The paper tackled the problem of efficiently estimating pulsatile hemodynamics in coronary arteries from steady-state priors, proposing a deep vectorised operators framework that achieved an approximation disparity of 0.368 ± 0.079 on a dataset of 74 stenotic arteries.

Cardiovascular hemodynamic fields provide valuable medical decision markers for coronary artery disease. Computational fluid dynamics (CFD) is the gold standard for accurate, non-invasive evaluation of these quantities in silico. In this work, we propose a time-efficient surrogate model, powered by machine learning, for the estimation of pulsatile hemodynamics based on steady-state priors.

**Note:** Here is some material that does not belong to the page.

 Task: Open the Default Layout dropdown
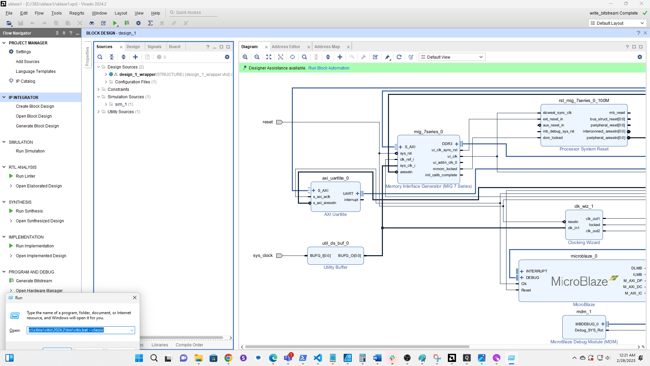(617, 23)
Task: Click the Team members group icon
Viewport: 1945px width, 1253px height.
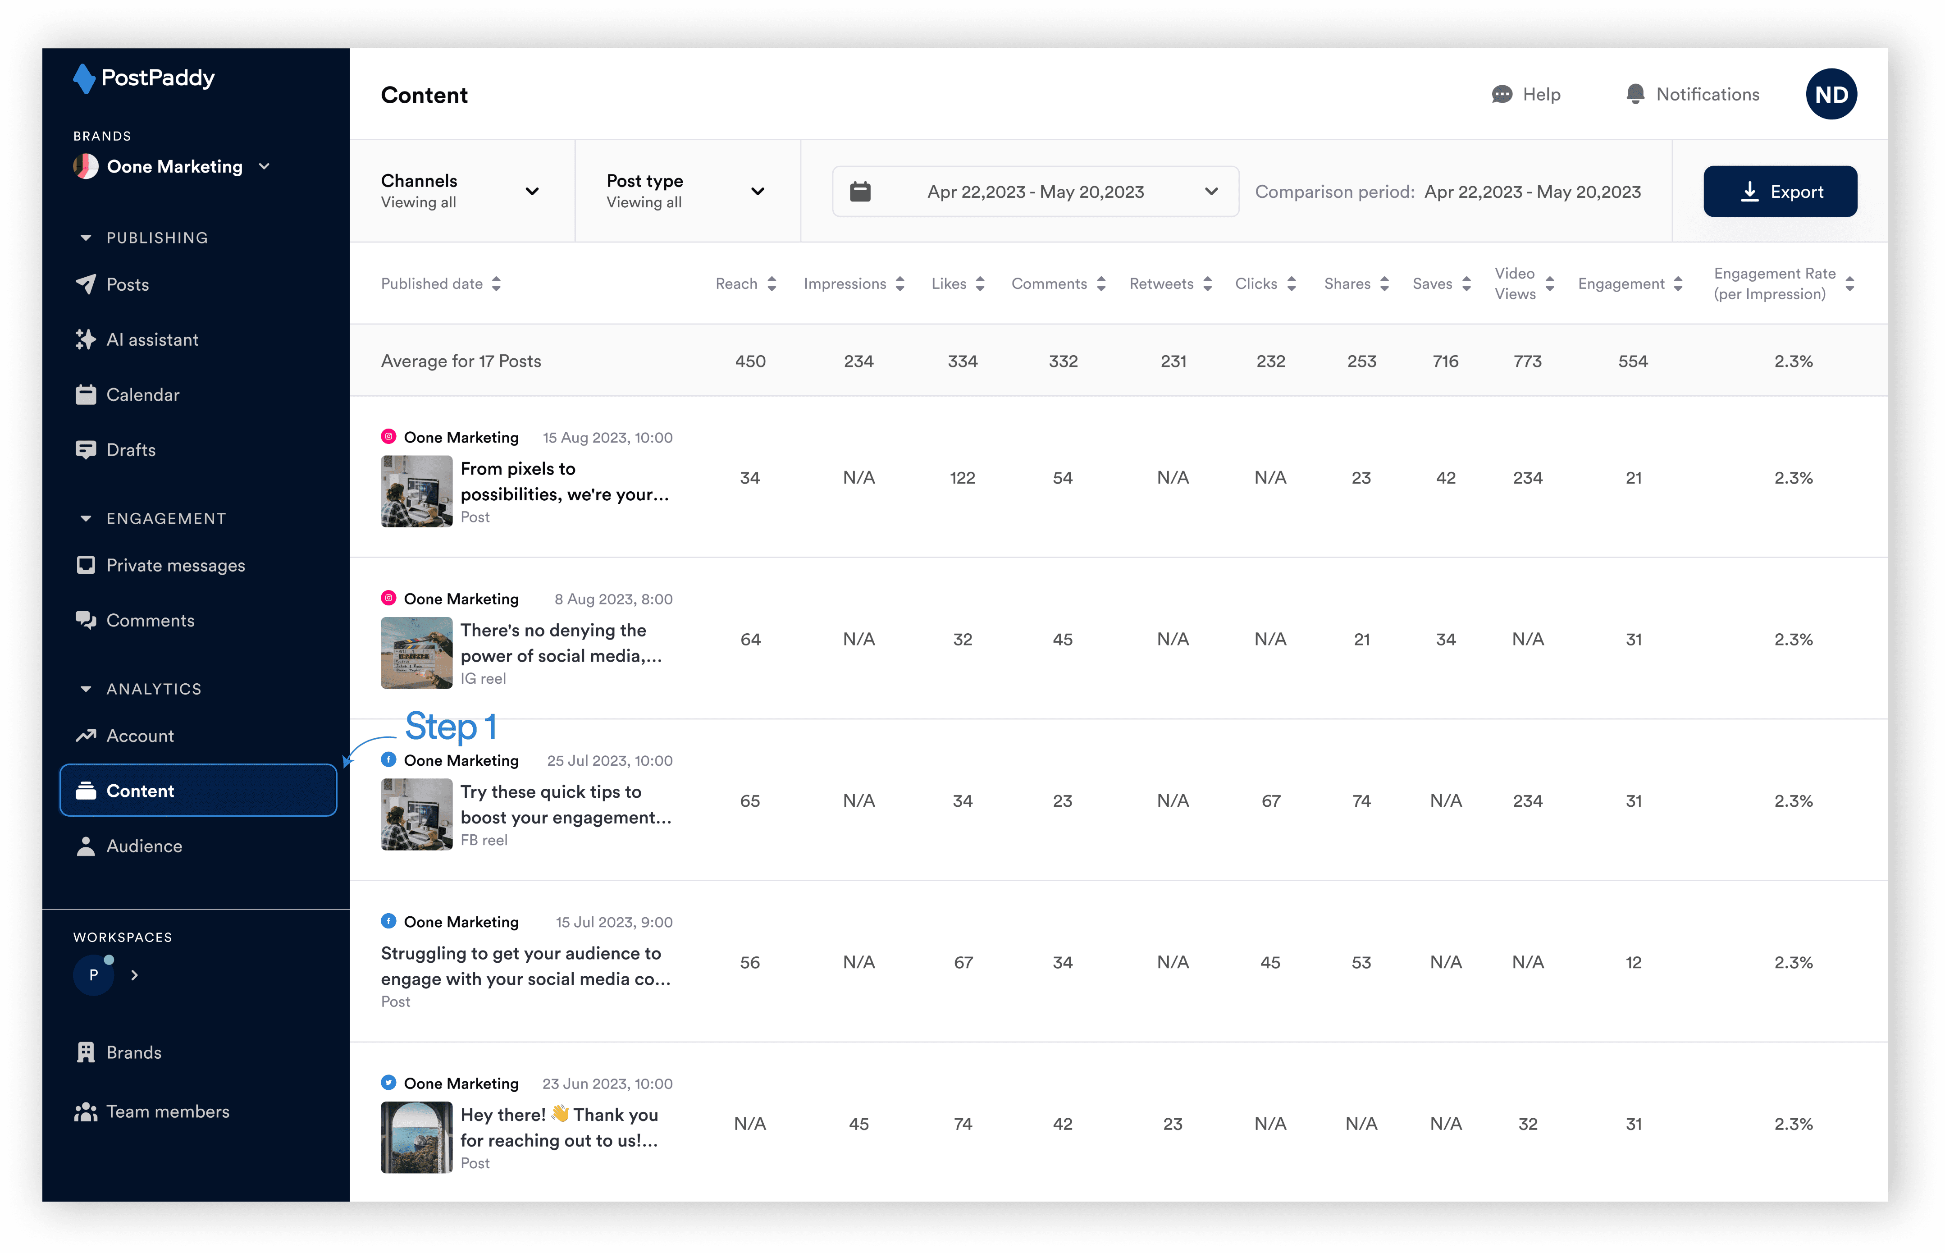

We introduce deep vectorised operators, a modelling framework for discretisation-independent learning on infinite-dimensional function spaces. The underlying neural architecture is a neural field conditioned on hemodynamic boundary conditions. Importantly, we show how relaxing the requirement of point-wise action to permutation-equivariance leads to a family of models that can be parametrised by message passing and self-attention layers. We evaluate our approach on a dataset of 74 stenotic coronary arteries extracted from coronary computed tomography angiography (CCTA) with patient-specific pulsatile CFD simulations as ground truth. We show that our model produces accurate estimates of the pulsatile velocity and pressure (approximation disparity 0.368 $\pm$ 0.079) while being agnostic ($p < 0.05$ in a one-way ANOVA test) to re-sampling of the source domain, i.e. discretisation-independent. This shows that deep vectorised operators are a powerful modelling tool for cardiovascular hemodynamics estimation in coronary arteries and beyond.